To-do item — Return the data below verbatim, line for line, and omit every picture from the output.

Data excerpts —
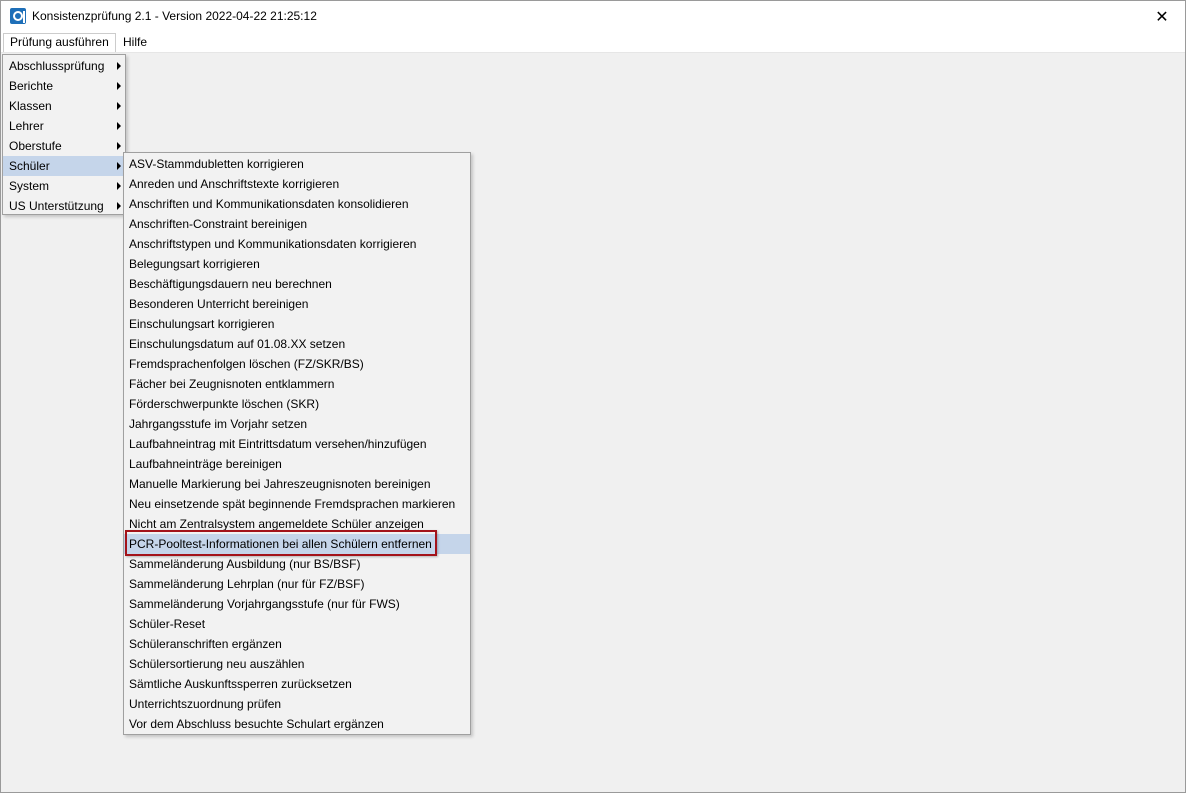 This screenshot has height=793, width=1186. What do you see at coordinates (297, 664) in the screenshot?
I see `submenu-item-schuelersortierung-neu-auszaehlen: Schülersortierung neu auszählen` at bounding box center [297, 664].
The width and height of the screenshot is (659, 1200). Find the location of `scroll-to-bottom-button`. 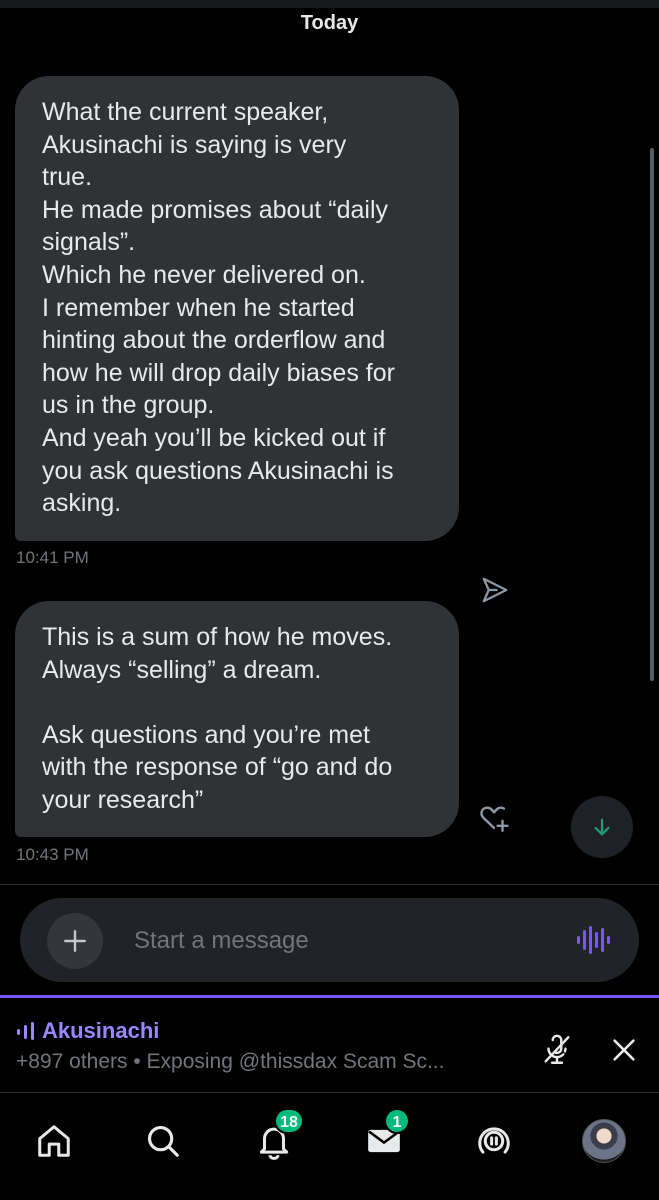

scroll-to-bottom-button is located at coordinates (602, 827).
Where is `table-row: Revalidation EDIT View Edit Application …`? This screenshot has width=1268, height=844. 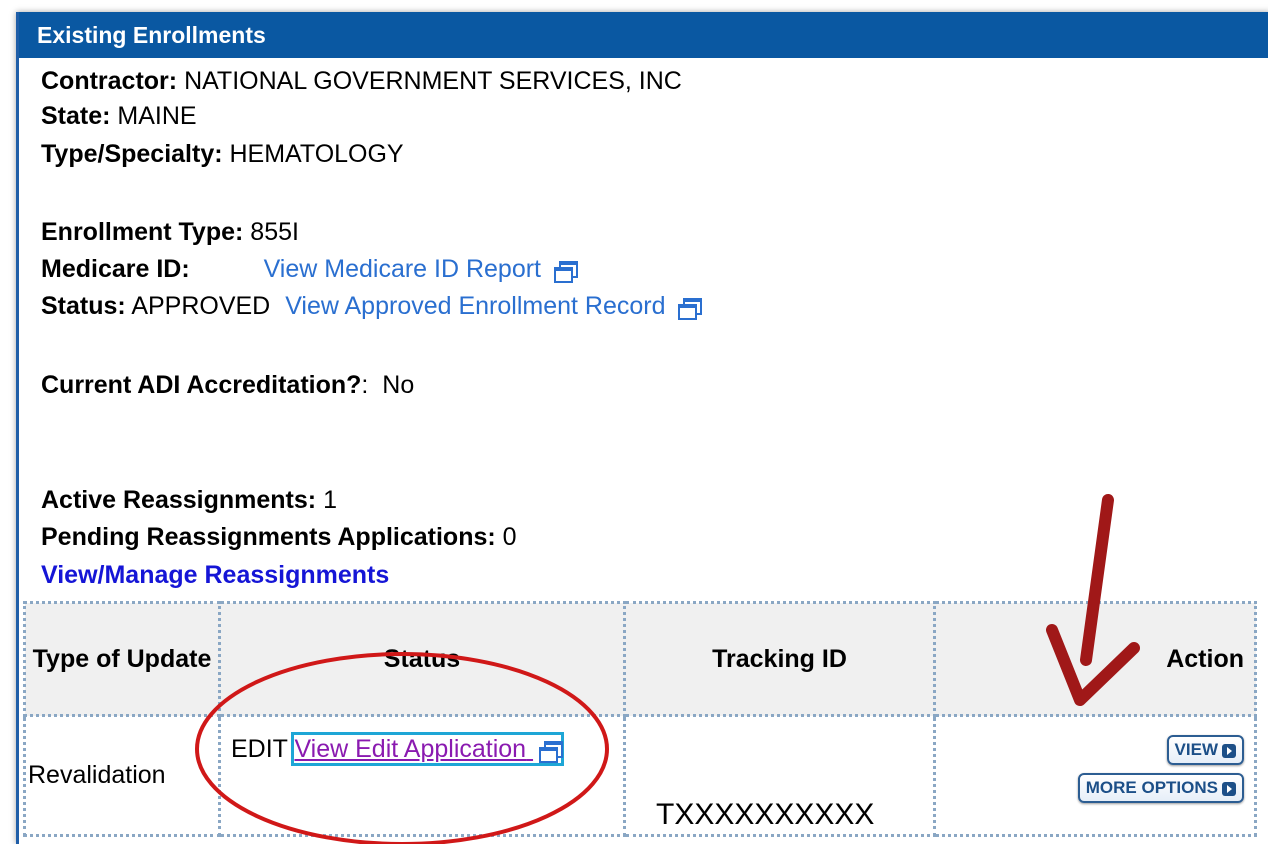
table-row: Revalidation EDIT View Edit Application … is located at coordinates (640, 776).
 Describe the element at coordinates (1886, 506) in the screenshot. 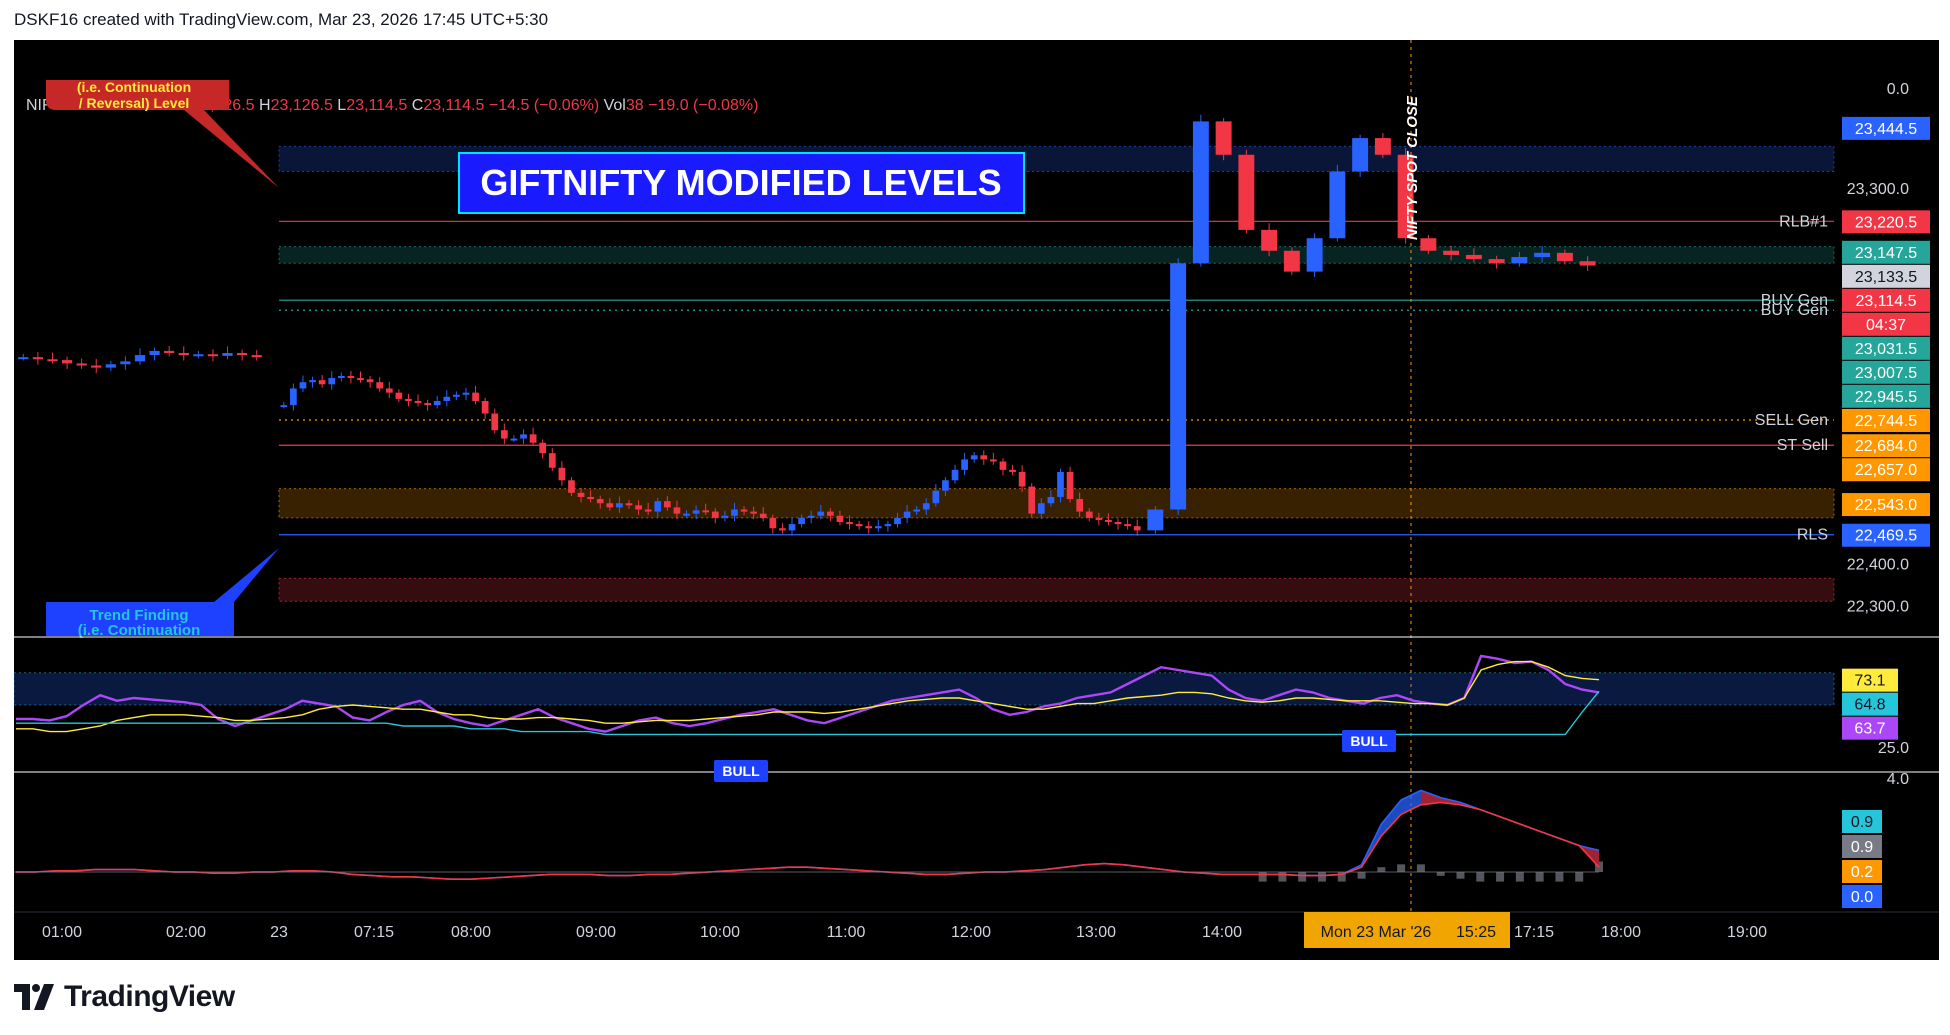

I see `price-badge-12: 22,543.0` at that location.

Answer to the exercise —
 This screenshot has height=793, width=1186. What do you see at coordinates (297, 664) in the screenshot?
I see `submenu-item-schuelersortierung-neu-auszaehlen: Schülersortierung neu auszählen` at bounding box center [297, 664].
The width and height of the screenshot is (659, 1200). Find the location of `scroll-to-bottom-button`. 

scroll-to-bottom-button is located at coordinates (602, 827).
Where is `table-row: Revalidation EDIT View Edit Application …`? This screenshot has width=1268, height=844. 
table-row: Revalidation EDIT View Edit Application … is located at coordinates (640, 776).
 Describe the element at coordinates (1886, 506) in the screenshot. 

I see `price-badge-12: 22,543.0` at that location.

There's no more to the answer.